Figure 5-7: Results of the copyin Routine

5.2.5 Copying Data from Kernel Address Space to User Address Space

To copy data from the protected kernel address space to the unprotected user address space, call the copyout routine. The following code fragment shows a call to copyout:


.
.
.
register struct buf *bp;
int err;
void * buff_addr;
void * kern_addr;

.
.
.
if (err = copyout(kern_addr,buff_addr,bp->b_resid)) { [1]

.
.
.

Shows that the copyout routine takes three arguments:
- The first argument specifies the address in kernel space of the data to be copied. In the example, this address is the kernel buffer's address, which is stored in the kern_addr argument.
- The second argument specifies the address in user space to which to copy the data. In the example, this address is the user buffer's virtual address, which is stored in the buff_addr argument.
- The third argument specifies the number of bytes to copy. In the example, the number of bytes is contained in the b_resid field of the pointer to the buf structure.
[Return to example]

Figure 5-8 shows the results of copyout, based on the code fragment. As the figure shows, copyout copies the data from the protected kernel address space (specified by kern_addr) to the unprotected user address space (specified by buff_addr). The number of bytes is indicated by the b_resid field. The figure also shows that copyout returns the value 0 (zero) upon successful completion. If the address in kernel address space cannot be accessed or if the number of bytes to copy is invalid, copyout returns the error EFAULT.

Figure 5-8: Results of the copyout Routine

5.2.6 Moving Data Between User Virtual Space and System Virtual Space

To move data between user virtual space and system virtual space, call the uiomove routine. The following code fragment shows a call to uiomove:


.
.
.
struct uio *uio;
void * kern_addr;
int err;
long cnt;

.
.
.
err = uiomove(kern_addr,cnt,uio); [1]

.
.
.

Shows that the uiomove routine takes three arguments:
- The first argument specifies a pointer to the kernel buffer in system virtual space.
- The second argument specifies the number of bytes of data to be moved. In this example, the number of bytes to be moved is stored in the cnt variable.
- The third argument specifies a pointer to a uio structure. This structure describes the current position within a logical user buffer in user virtual space.
[Return to example]

5.3 Using Kernel-Related Routines

The kernel-related routines allow kernel modules to:

Print text to the console and error logger (Section 5.3.1)

Put a calling process to sleep (Section 5.3.2)

Wake up a sleeping process (Section 5.3.3)

Initialize a timer (callout) queue element (Section 5.3.4)

Remove the scheduled routine from the timer queues (Section 5.3.5)

Set the interrupt priority mask (Section 5.3.6)

Allocate memory (Section 5.3.7)

The following sections describe the routines that perform these tasks.

5.3.1 Printing Text to the Console and Error Logger

To print text to the console terminal and the error logger, call the printf routine. The kernel printf routine is a scaled-down version of the C library printf routine. The printf routine prints diagnostic information directly on the console terminal and writes ASCII text to the error logger. Because printf is not interrupt driven, all system activities are suspended when you call it. Only a limited number of characters (currently 128) can be sent to the console display during each call to printf because the characters are formatted into a fixed-size buffer whose address may be handed off to the primary CPU for console output. If more than 128 characters are generated in a single call to printf, all characters following the first 128 will be discarded.

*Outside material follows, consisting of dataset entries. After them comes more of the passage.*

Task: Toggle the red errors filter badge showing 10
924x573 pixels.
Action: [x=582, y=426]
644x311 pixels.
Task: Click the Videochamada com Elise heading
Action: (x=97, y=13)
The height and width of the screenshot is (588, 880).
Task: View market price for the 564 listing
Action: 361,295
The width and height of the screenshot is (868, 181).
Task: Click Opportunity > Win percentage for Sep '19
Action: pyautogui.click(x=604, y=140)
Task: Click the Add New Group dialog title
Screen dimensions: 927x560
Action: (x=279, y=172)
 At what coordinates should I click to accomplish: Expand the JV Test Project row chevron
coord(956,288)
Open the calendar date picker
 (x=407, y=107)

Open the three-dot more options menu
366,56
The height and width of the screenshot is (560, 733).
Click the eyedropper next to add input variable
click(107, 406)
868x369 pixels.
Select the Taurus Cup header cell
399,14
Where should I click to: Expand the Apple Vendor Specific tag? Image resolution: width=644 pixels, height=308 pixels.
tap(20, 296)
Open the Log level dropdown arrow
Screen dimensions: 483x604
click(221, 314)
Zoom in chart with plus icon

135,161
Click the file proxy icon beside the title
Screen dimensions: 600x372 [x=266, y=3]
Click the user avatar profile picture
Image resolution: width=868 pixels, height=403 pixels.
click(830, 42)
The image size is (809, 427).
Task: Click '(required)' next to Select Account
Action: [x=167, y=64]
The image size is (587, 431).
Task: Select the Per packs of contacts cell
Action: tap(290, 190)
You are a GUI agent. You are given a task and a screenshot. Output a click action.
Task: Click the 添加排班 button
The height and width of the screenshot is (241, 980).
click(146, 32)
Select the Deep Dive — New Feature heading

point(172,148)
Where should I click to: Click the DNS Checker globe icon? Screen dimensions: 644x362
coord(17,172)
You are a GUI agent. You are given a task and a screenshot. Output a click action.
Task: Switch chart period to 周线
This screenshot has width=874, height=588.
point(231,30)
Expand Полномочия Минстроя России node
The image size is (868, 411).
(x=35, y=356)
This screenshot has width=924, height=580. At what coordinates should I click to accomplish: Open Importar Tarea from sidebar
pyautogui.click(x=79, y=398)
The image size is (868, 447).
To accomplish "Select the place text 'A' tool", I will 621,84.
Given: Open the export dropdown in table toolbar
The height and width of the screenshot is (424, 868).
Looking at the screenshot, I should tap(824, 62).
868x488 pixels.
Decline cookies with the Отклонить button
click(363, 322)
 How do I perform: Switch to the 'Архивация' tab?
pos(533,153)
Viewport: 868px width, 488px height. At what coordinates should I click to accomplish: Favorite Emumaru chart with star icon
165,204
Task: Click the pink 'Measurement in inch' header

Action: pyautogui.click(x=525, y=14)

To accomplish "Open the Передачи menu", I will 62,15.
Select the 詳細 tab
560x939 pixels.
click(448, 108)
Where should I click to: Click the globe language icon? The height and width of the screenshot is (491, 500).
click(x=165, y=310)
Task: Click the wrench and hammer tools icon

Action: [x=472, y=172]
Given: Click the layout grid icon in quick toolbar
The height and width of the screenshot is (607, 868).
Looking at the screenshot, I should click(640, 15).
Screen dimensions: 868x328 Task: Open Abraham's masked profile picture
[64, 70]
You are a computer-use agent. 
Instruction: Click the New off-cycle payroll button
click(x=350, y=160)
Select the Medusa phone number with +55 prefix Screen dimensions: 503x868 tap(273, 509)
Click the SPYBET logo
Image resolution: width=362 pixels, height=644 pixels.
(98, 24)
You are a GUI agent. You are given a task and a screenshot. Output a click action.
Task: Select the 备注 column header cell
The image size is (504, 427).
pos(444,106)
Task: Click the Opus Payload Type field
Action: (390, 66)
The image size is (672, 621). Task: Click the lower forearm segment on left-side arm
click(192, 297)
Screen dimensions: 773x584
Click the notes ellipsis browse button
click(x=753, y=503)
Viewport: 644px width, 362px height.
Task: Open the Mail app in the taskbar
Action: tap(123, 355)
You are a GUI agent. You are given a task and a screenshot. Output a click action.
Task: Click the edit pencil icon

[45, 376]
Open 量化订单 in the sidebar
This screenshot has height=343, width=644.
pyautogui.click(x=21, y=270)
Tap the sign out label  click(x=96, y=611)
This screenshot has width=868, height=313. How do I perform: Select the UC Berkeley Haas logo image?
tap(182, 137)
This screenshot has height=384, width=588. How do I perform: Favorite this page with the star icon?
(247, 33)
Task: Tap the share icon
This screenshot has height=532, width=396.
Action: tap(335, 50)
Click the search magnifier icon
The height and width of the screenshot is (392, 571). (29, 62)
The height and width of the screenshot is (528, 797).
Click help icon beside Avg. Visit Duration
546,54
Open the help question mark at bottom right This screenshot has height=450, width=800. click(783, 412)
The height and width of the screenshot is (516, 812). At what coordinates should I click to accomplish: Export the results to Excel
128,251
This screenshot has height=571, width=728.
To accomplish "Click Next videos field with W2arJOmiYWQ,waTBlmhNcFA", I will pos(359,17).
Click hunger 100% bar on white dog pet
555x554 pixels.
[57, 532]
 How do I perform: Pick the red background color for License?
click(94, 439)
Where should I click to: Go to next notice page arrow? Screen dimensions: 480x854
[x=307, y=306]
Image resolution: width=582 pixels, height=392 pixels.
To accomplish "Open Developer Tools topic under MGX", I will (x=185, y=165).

If you need to see the results on the console terminal, limit the message size to the maximum of 128 whenever you send a message from within the module. However, printf also stores the messages in an error log file. You can use the uerf command to view the text of this error log file. See the printf(9) reference page for this command. The messages are easier to read if you use uerf with the -o terse option.

The following code fragment shows a call to this routine:


.
.
.
printf("CBprobe ctlr = %8x\n",ctlr); 

.
.
.

The code example shows a typical use for the printf routine in the debugging of kernel modules. In the example, printf takes two arguments:

The first argument specifies a pointer to a string that contains two types of objects. One object is ordinary characters such as, ``hello, world,'' which are copied to the output stream. The other object is a conversion specification, such as %d. (Supported conversion specifications include %c, %d, %ld, %lx, %o, %s, and %x. See printf(9) for explanations of these specifications.)

The second argument specifies the value to be formatted in place of the %8x specifier in the format string. In this example, the argument is ctlr.

The operating system also supports the uprintf routine. The uprintf routine prints to the current user's terminal. Never have interrupt service routines call uprintf. Do not use this routine to print verbose messages. The uprintf routine does not log messages to the error logger.

5.3.2 Putting a Calling Process to Sleep

To put a calling process to sleep in a symmetric multiprocessing (SMP) environment, call the mpsleep routine. The mpsleep routine blocks the current kernel thread until a wakeup is issued (see Section 5.3.3).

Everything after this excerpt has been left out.